Es war die Stille vor dem Sturm. Das Jahr 1978 neigte sich dem Ende zu, und Weihnachten war, wie so oft, schneefrei geblieben. Die Temperaturen lagen am 28. Dezember um die 12 Grad Celsius, ein ungewöhnlich milder Winter. Die Menschen in beiden deutschen Staaten genossen die Feiertage in warmen Wohnungen, die Kühlschränke voll. Doch am Abend des 28. Dezembers berichtete die Tagesschau von leichten Wetterveränderungen: Für den Norden wurden „länger anhaltende Niederschläge östlich der Elbe Schnee, sonst Regen“ vorhergesagt, mit Tiefsttemperaturen zwischen 2 und minus 3 Grad Celsius. Niemand ahnte, dass dies der Auftakt zu einer Jahrhundertkatastrophe war, die „das ganze Land, die ganze DDR, sondern betraf halb Europa“ treffen würde.

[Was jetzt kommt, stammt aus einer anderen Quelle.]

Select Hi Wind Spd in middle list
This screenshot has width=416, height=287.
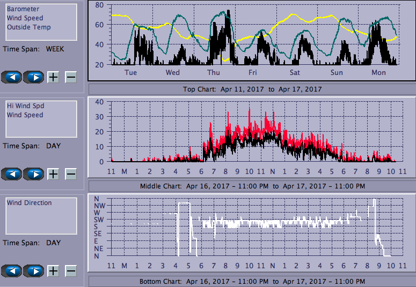coord(25,106)
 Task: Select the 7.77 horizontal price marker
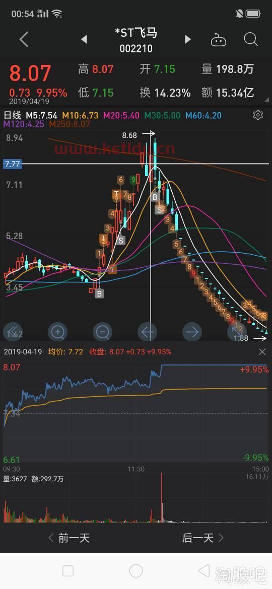12,164
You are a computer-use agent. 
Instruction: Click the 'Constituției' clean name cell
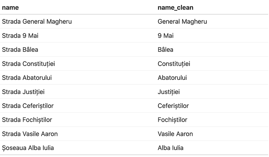point(174,64)
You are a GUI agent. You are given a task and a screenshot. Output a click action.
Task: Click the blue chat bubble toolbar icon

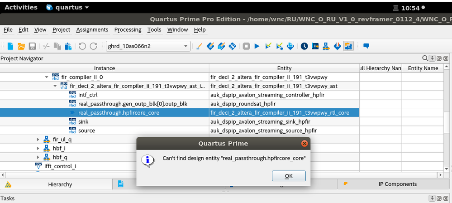point(366,46)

Der plötzliche Kälteeinbruch: Von mild zu eisig in Stunden
Was am 29. Dezember begann, war eine einzigartige Wetterkonstellation. Ein stabiles, sehr mildes Tiefdruckgebiet im Süden sorgte für schneefreie Alpen und über die Ufer tretende Flüsse, während im Norden ein Hochdruckgebiet mit extremen Minustemperaturen und stark böigem Wind herrschte. Dieses eiskalte Hoch hatte sich seit Wochen über Nordeuropa aufgebaut und erreichte am 29. Dezember das Festland im Bereich der südlichen Ostsee. Es schob sich wie ein Keil unter die feucht-warme Luft, was einen gefährlichen „Cocktail“ hervorrief: Regen, der sofort zu Glatteis gefror, gefolgt von Eisregen, Temperaturstürzen von bis zu 30 Grad und schließlich Schneefall, der sich zu einem Schneesturm entwickelte.

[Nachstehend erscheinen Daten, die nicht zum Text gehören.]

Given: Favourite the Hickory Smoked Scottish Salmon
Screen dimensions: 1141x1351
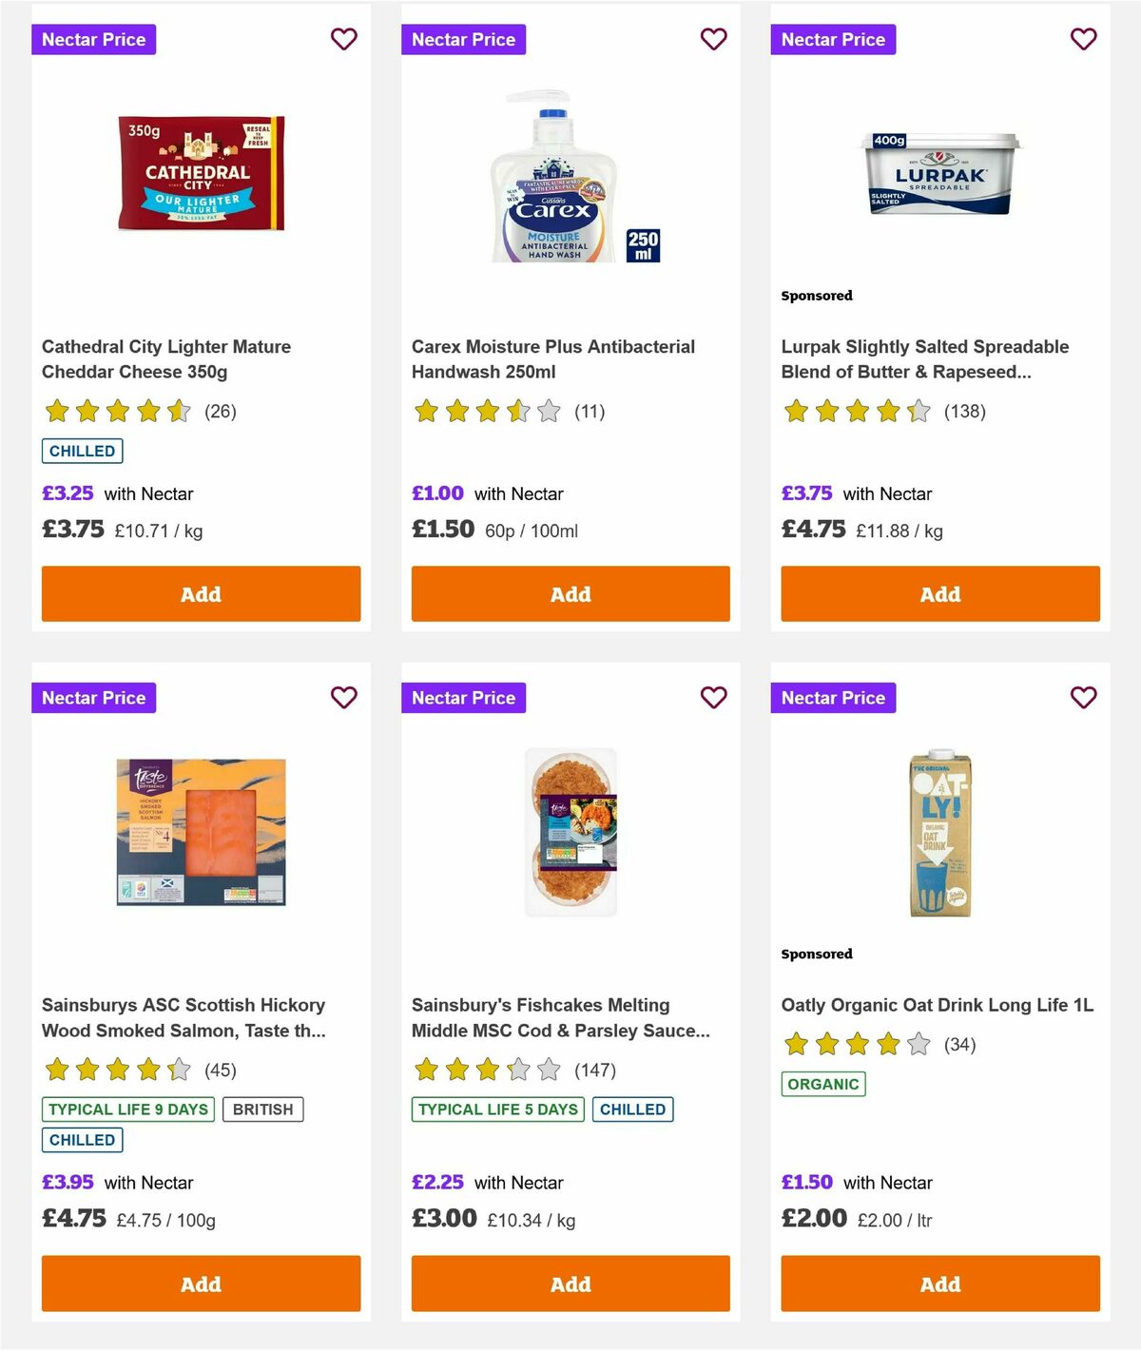Looking at the screenshot, I should pyautogui.click(x=344, y=697).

Die polnische Hafenstadt Gdingen war die erste Station des Sturms auf dem Festland, wo man bereits minus 18 Grad Celsius maß und der Verkehr sowie das öffentliche Leben nach fast einem Meter Neuschnee innerhalb weniger Stunden zusammenbrachen. In Berlin wurden die ersten Hiobsbotschaften aus dem Norden und Polen zunächst als regionale Übertreibungen abgetan. Im Energieministerium der DDR, das eine Wetterwarnung erhalten hatte, rechnete man nicht mit dem Ausmaß der Katastrophe. Die Energieerzeugung der DDR war ohnehin prekär und stark wetterabhängig, da sie fast ausschließlich auf Braunkohle basierte. Der Regen der Vorwochen hatte die Tagebaue in Schlamm verwandelt, was zu Planrückständen führte.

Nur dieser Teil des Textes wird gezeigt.